What the task asks =>
Please copy every line from the following entries in which the word "Given" appears.

Exercise data =>
::::::

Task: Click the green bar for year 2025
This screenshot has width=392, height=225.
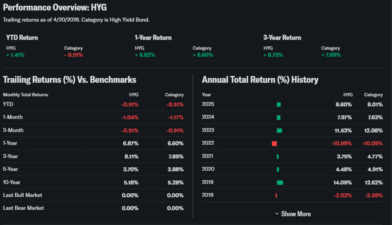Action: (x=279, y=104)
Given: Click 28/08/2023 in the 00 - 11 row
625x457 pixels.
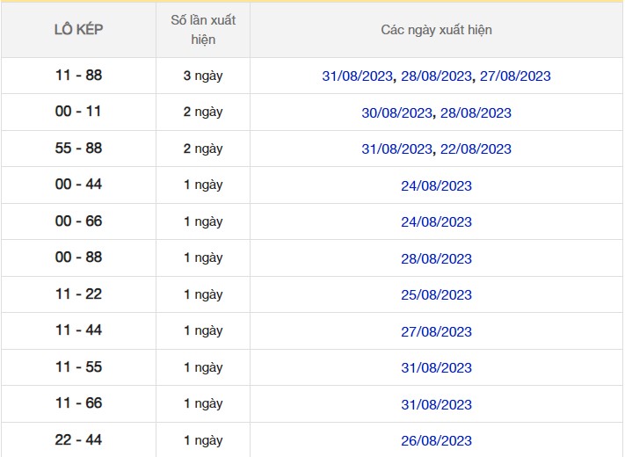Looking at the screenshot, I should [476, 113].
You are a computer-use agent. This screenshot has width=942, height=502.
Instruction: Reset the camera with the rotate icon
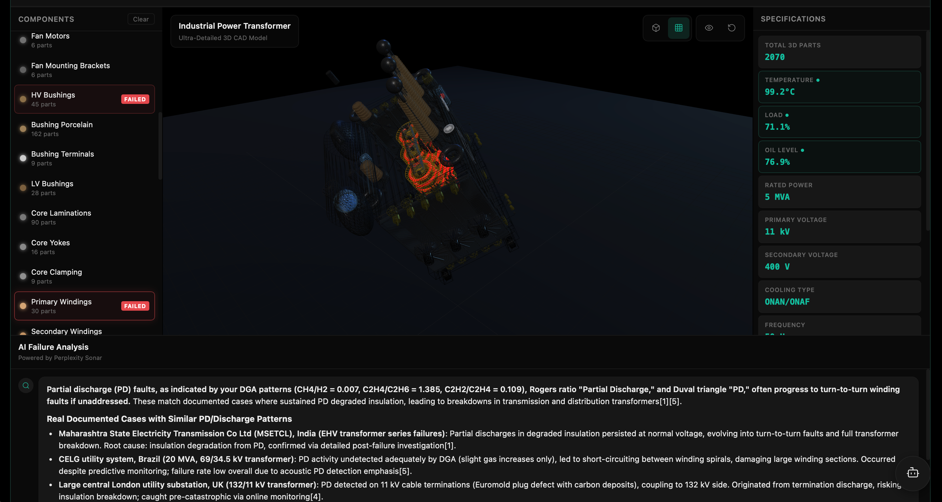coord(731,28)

::::::

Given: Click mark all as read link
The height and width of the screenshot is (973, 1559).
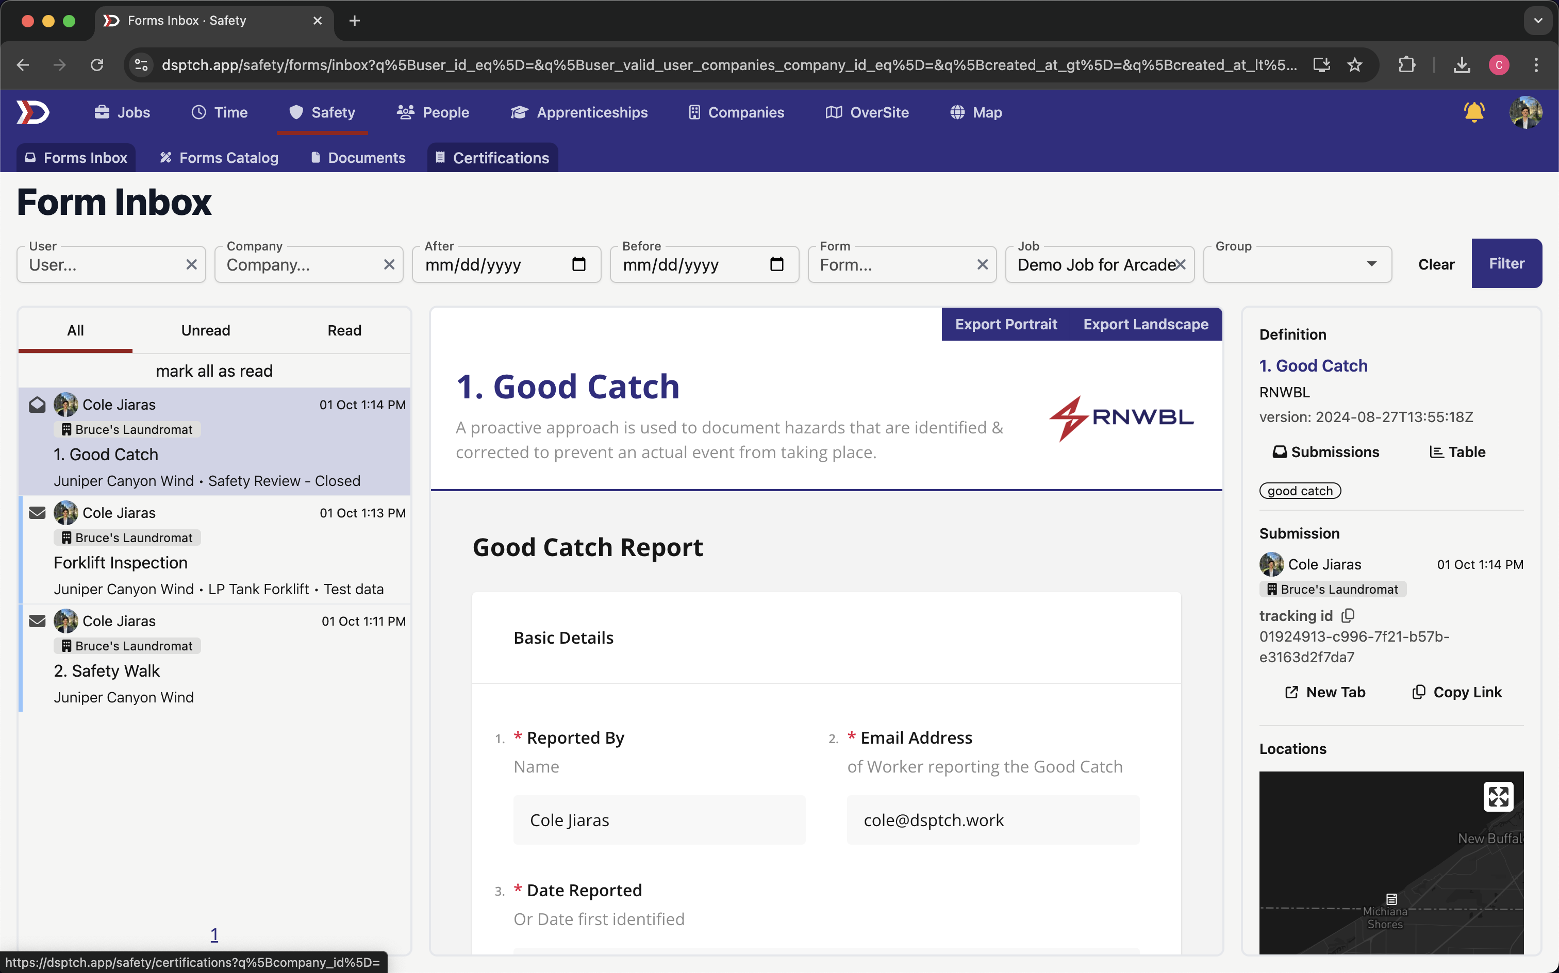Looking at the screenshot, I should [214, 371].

::::::

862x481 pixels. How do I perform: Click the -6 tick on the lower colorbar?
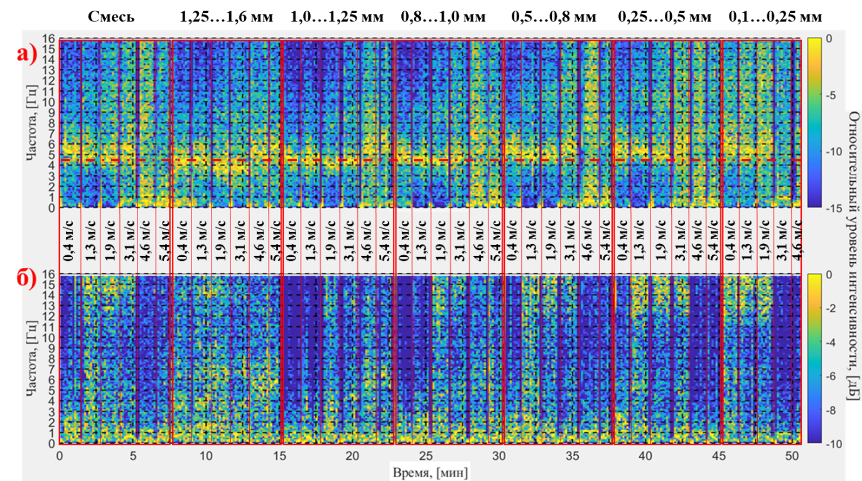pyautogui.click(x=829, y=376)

::::::

Result =>
Given: Click 28/08/2023 in the 00 - 11 row
Given: Click mark all as read link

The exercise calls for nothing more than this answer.